DIRECTIONS FOR THIS TASK: Your answer should consist only of the lines below from the one with "Instruction: Open the" through the one with "Task: Select the Single User response node", copied exactly.

SOURCE INFORMATION:

--------------------------------

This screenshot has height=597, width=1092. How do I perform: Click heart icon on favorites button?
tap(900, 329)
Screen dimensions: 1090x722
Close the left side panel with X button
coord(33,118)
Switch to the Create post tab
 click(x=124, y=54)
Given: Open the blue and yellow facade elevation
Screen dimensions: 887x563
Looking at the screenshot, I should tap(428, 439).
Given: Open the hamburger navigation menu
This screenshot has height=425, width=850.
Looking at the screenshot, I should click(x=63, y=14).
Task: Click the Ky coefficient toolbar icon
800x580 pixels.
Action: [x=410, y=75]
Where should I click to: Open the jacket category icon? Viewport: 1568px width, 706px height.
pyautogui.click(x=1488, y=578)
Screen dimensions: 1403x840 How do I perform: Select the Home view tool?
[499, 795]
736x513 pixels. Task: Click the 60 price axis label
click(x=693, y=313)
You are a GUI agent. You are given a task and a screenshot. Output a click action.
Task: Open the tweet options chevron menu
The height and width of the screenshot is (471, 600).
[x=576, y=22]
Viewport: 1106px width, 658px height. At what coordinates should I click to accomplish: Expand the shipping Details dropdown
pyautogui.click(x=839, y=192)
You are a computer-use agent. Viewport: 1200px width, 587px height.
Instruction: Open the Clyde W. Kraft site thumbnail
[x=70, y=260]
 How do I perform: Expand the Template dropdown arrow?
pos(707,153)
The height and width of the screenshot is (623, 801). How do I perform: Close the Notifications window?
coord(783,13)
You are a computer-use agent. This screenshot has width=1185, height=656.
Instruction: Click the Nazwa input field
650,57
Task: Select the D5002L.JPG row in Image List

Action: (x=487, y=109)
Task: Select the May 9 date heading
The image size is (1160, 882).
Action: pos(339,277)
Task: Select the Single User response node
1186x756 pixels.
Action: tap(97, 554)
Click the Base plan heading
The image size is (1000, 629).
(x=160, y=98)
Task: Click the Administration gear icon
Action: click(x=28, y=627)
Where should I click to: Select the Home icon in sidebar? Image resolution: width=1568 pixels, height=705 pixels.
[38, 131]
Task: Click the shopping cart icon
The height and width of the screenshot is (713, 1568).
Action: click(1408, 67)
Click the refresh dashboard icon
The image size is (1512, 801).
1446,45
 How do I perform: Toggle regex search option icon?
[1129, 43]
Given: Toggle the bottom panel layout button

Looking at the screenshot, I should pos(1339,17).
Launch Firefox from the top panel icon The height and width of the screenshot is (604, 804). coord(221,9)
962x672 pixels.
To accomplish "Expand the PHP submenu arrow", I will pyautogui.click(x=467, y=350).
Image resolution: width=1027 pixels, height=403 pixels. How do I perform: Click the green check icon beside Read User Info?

--------------------------------

SOLVED EXERCISE:
Instruction: Open the Clyde W. Kraft site thumbnail
[x=70, y=260]
 How do I perform: Expand the Template dropdown arrow?
pos(707,153)
The height and width of the screenshot is (623, 801). How do I perform: Close the Notifications window?
coord(783,13)
You are a computer-use agent. This screenshot has width=1185, height=656.
Instruction: Click the Nazwa input field
650,57
Task: Select the D5002L.JPG row in Image List

Action: (x=487, y=109)
Task: Select the May 9 date heading
The image size is (1160, 882).
Action: pos(339,277)
Task: Select the Single User response node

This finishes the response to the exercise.